Agriculture, wheat with blue sky background

As the climate warms, agriculture in Colorado is on the front lines. The agriculture industry in Colorado is worth $41 billion, and so the impacts that climate change will have on food production should be of tremendous importance to all of us.

We interviewed two researchers to get a sense of what the impacts may be. Colorado State University researchers Dr. Pat Byrne and Dr. Scott Denning both work to understand how crops can adapt to climate change.Their research may help farmers identify ways to adapt to climate change in the future.

The Problems that Colorado Agriculture is Facing

Dr. Denning explained that as the global climate changes, average temperature will rise sharply. Because Colorado is so far inland, this effect will be stronger because large bodies of water help mitigate temperature swings and Colorado is far from our oceans or Great Lakes. We can expect temperature increases in Colorado to be 1.5 to 2 times as large as global averages. Imagine the climate of Albuquerque as far north as Greeley.

Hotter temperatures come with longer growing seasons. But they also bring major problems for agriculture. Hotter temperatures make plants “thirstier” even as soaring temperatures reduce Colorado’s snowpack. That means a hotter Colorado is also a drier Colorado.

So, farmers will be needing to get more water for irrigation. With booming population growth, obtaining water rights is already challenging in Colorado.
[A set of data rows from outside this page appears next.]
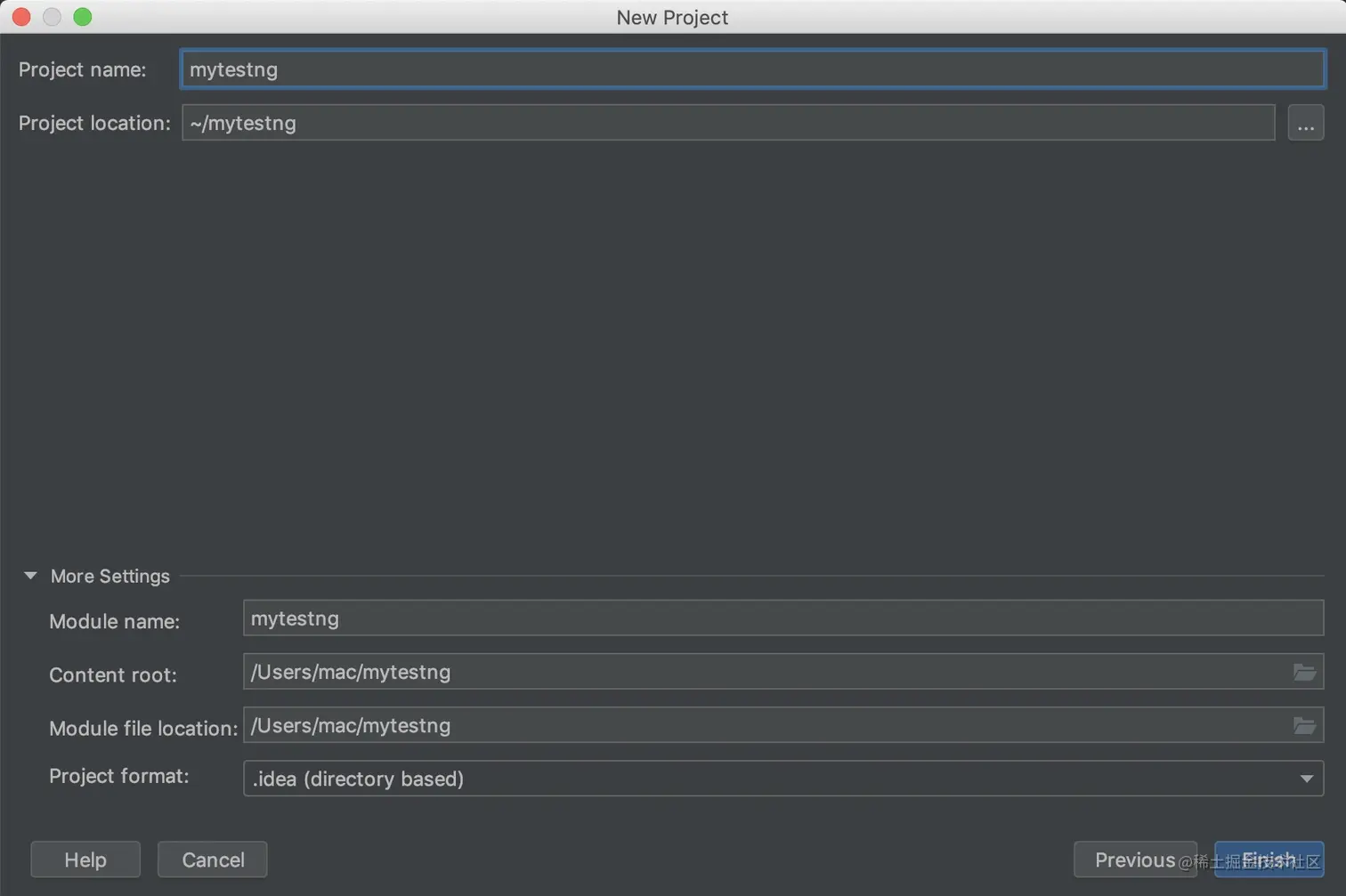Viewport: 1346px width, 896px height.
Task: Select the Module name input field
Action: (x=782, y=618)
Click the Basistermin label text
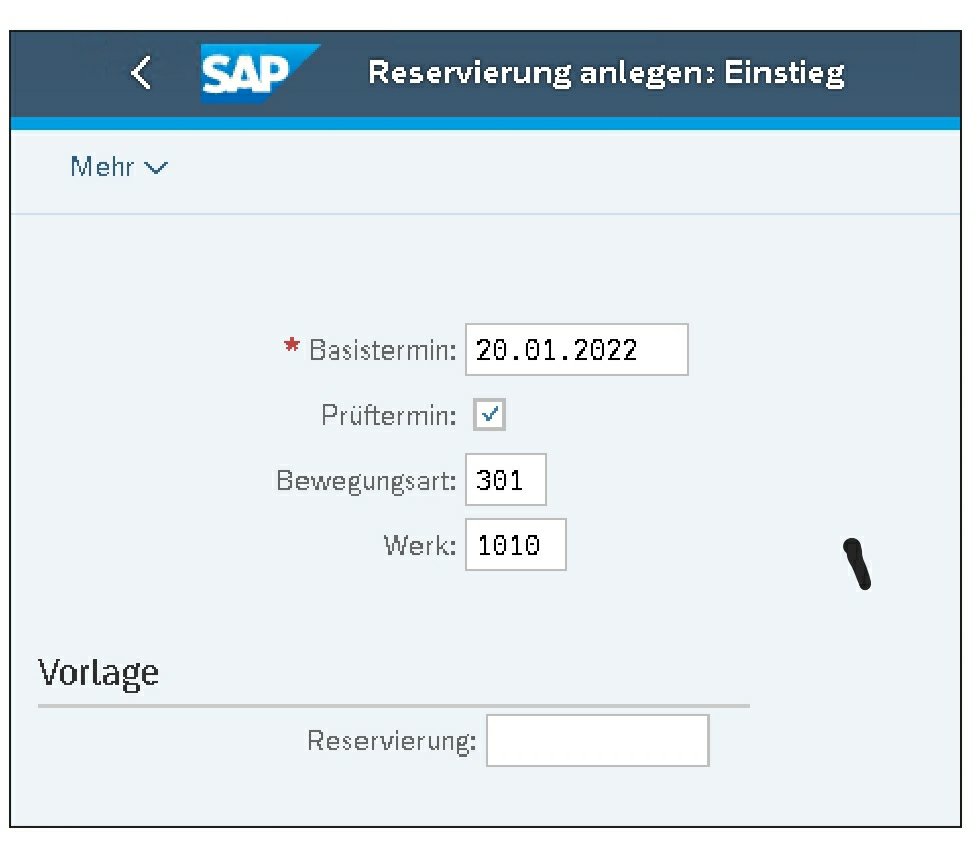 (382, 351)
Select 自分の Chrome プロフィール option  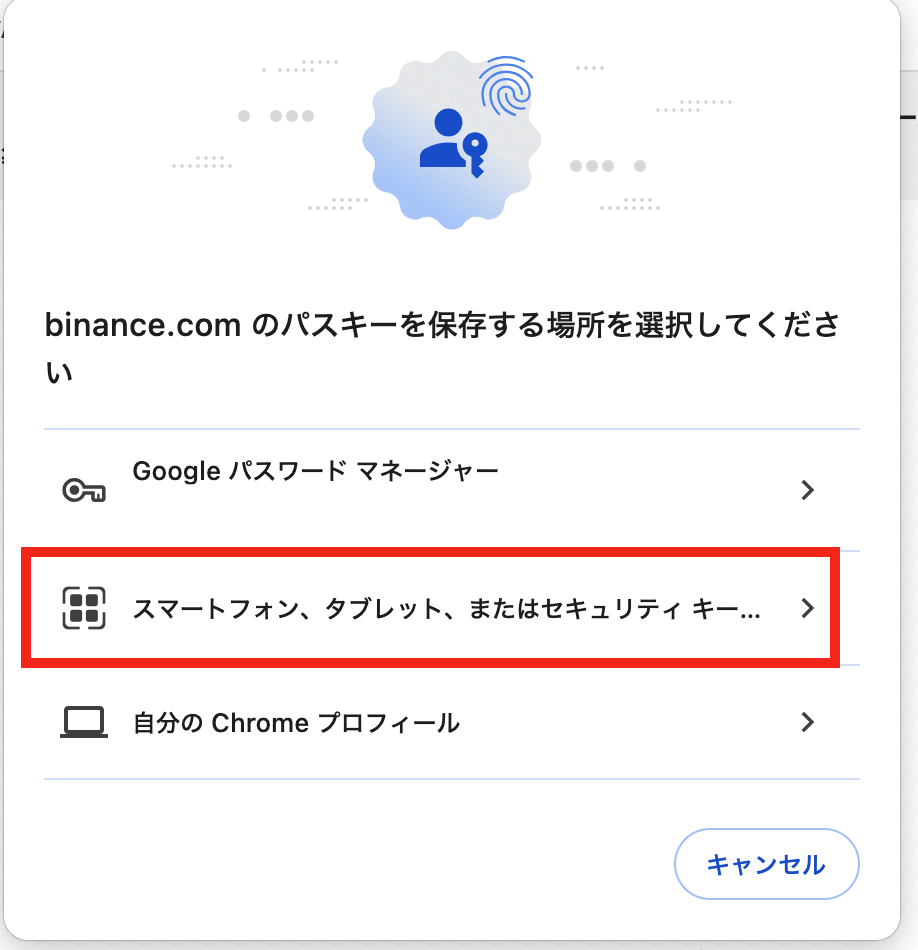click(x=451, y=722)
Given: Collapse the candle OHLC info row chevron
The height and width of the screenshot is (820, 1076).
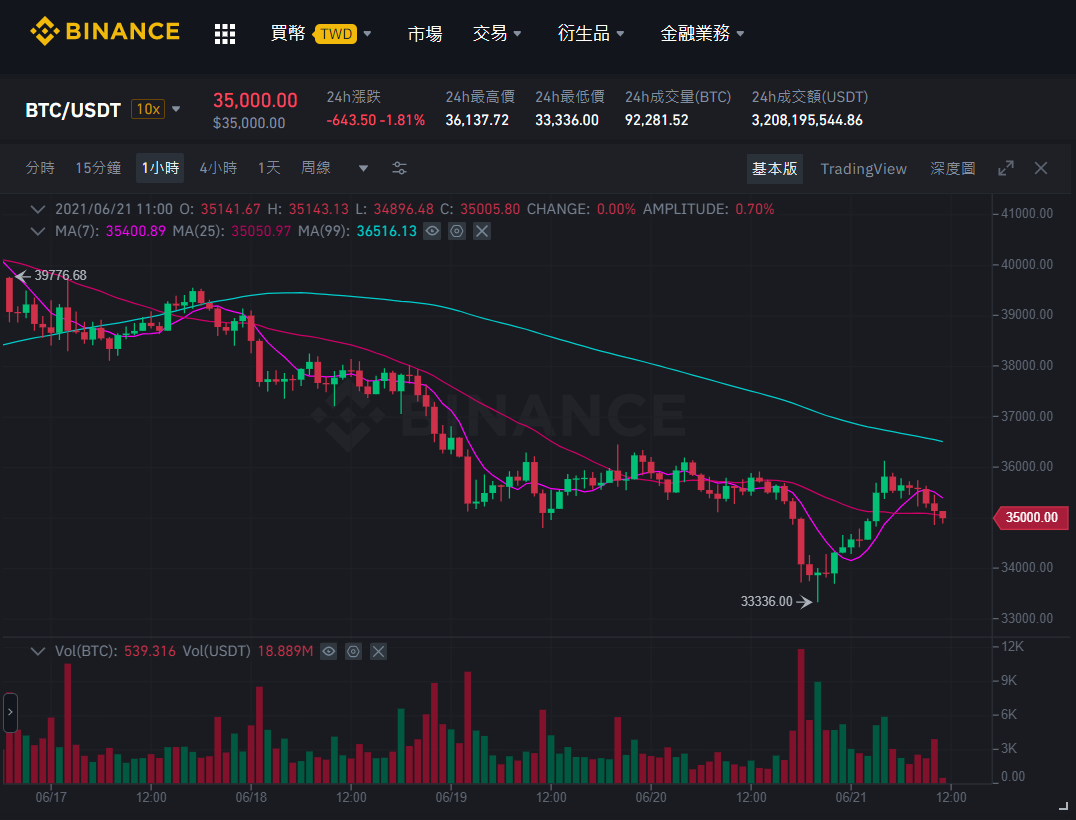Looking at the screenshot, I should pyautogui.click(x=38, y=209).
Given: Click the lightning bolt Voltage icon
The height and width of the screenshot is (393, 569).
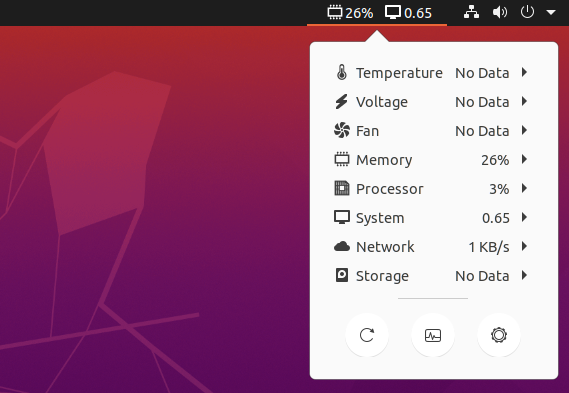Looking at the screenshot, I should coord(341,102).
Dr. Denning’s biggest worry is water issues – for both plants and people. We’ll see an increase in irrigation needs for agriculture as snowpack decreases and city populations increase. As he puts it, “Where the heck are they gonna get the water?”
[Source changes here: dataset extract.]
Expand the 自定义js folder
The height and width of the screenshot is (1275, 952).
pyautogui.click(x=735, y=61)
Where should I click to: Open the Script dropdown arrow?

We get most of our water from snowpack. We divert about 83% of collected water to agriculture. Only 17% goes to cities. We’ve already seen a 20% decrease in snowpack.

Dr. Scott Denning

To make matters worse, climate change also creates more variability. Future summers may be cool and damp one year, but scorching and dry the next. As Dr. Byrne points out, it’s one thing to breed a strain of wheat that can withstand hot and dry. It’s another to create a strain that can withstand all extremes. Farmers will struggle to know what to plant in the face of the extremes predicted. Low yields not only spell economic trouble for farmers, but consumers as well.

The Research

Farmers are already adapting to this unpredictable world. They’re implementing low-till or no-till methods to reduce water loss, getting crop insurance, and starting to plant crops like sorghum and millet farther north. Crop diversity is good insurance against climate variability.
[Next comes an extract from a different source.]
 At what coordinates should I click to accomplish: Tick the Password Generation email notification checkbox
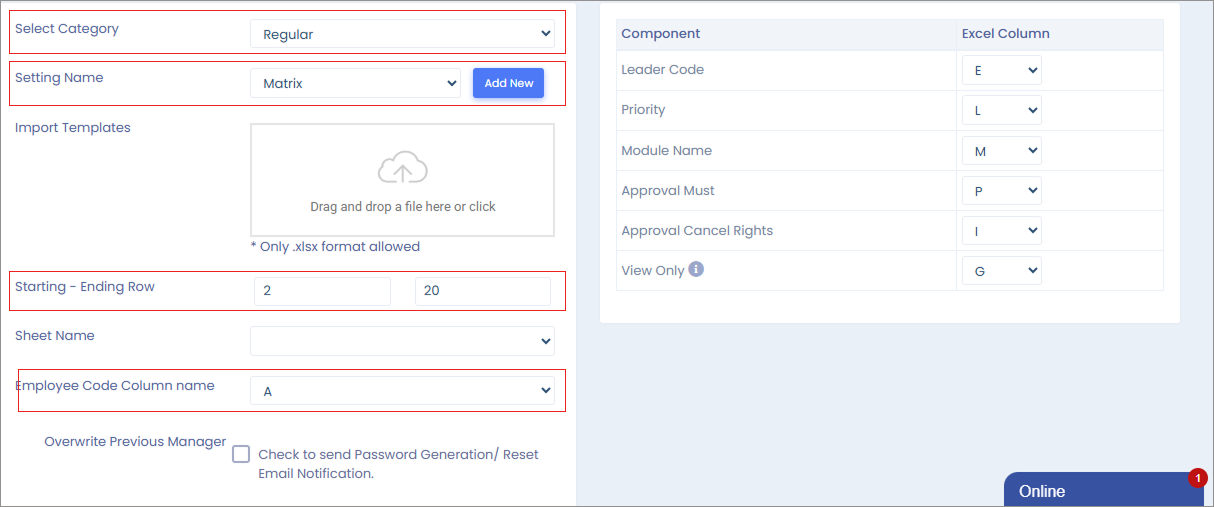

While the farmers who produce our food try to adapt, scientists are also searching for more drastic solutions. Dr. Byrne hopes his research on plant genetics will find or create a strain of wheat that thrives in a wide variety of conditions. He worries that common strains of wheat won’t be profitable for farmers in the future. He says of the struggle, “The biggest challenge is variability, not major changes in one direction. If, for example, we could [selectively breed plants] for increasingly hot and dry places. That would be hard but it would be possible. But what makes it hard is the swinging back and forth.”

Implementation

So far, scientists haven’t come up with a one-size-fits-all climate change solution for agriculture. But they are constantly looking for and researching new ideas. One of these is a technique called precision agriculture. Raj Kholsa, another CSU researcher, lays precision agriculture out like this: “Precision farming can help today’s farmer meet these new challenges by applying the right input, in the right amount, to the right place, at the right time, and in the right manner. The importance and success of precision farming lies in these five R’s.”

Farmers can remedy financial stress from low yields in other ways as well. Some farmers in Europe have had success in partnering with renewable energy companies to share land. The income from leasing land for windmills or solar can make a difference in tough years. Some farmers may take out crop insurance, which will pay them a sum of money if the harvest is bad.

Acting on climate change is imperative for our future food security as well as the current job security of farmers. Aside from supporting climate change champions politically, you can help by supporting local research institutions as they work to find solutions. Support local farmers financially through CSAs and farmer’s markets, and ask them if they use any of the mitigation efforts mentioned above. Supporting the right people with your dollars can help them make bigger changes in the future.